The law on sedition has an egregious history. It goes back to the amendment in the Indian Penal Code during the British era to broaden the ambit of Section 124A taking into account the iconic trial of Bal Gangadhar Tilak. Defending the amendment, member-in-charge of the Bill (Mr Chalmers) said: “Language may be tolerated in England which it is unsafe to tolerate in India because in India it is apt to be transformed into action instead of passing off as harmless gas.” Since then sedition has been outlawed in the UK, but is commonly used here. It is being staunchly defended by the ruling BJP which has termed the Congress’s manifesto promise of repealing Section 124A as an effort to endanger national security. What passed off as “gas” in the more developed part of the world over a century back continues to be seditious and dangerous in today’s India.
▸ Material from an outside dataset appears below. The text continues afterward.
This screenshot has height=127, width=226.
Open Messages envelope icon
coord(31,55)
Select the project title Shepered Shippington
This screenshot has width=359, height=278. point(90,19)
In the Constitution and in the Constituent Assembly debates, a majority of the members had resisted the inclusion of the term “sedition” in the exceptions in Article 19(2) to the freedom of speech and expression, guaranteed under Article 19(1)(a). While the Supreme Court has, in Kedar Nath Singh case of 1962, upheld the Constitutional validity of 124A, it has severely restricted its application. However, since this law is open to misuse, it should have no place in the rulebook. Apart from sedition, defamation should be treated as a civil rather than criminal offence. The State should be made to compensate for wrong convictions. In the Malleshwaram bomb blast case of April 2013, Bengaluru police released three accused after failing to prove charges. The Karnataka State Human Rights Commission had sought compensation from the State for wrongful incarceration, setting a precedent for State accountability.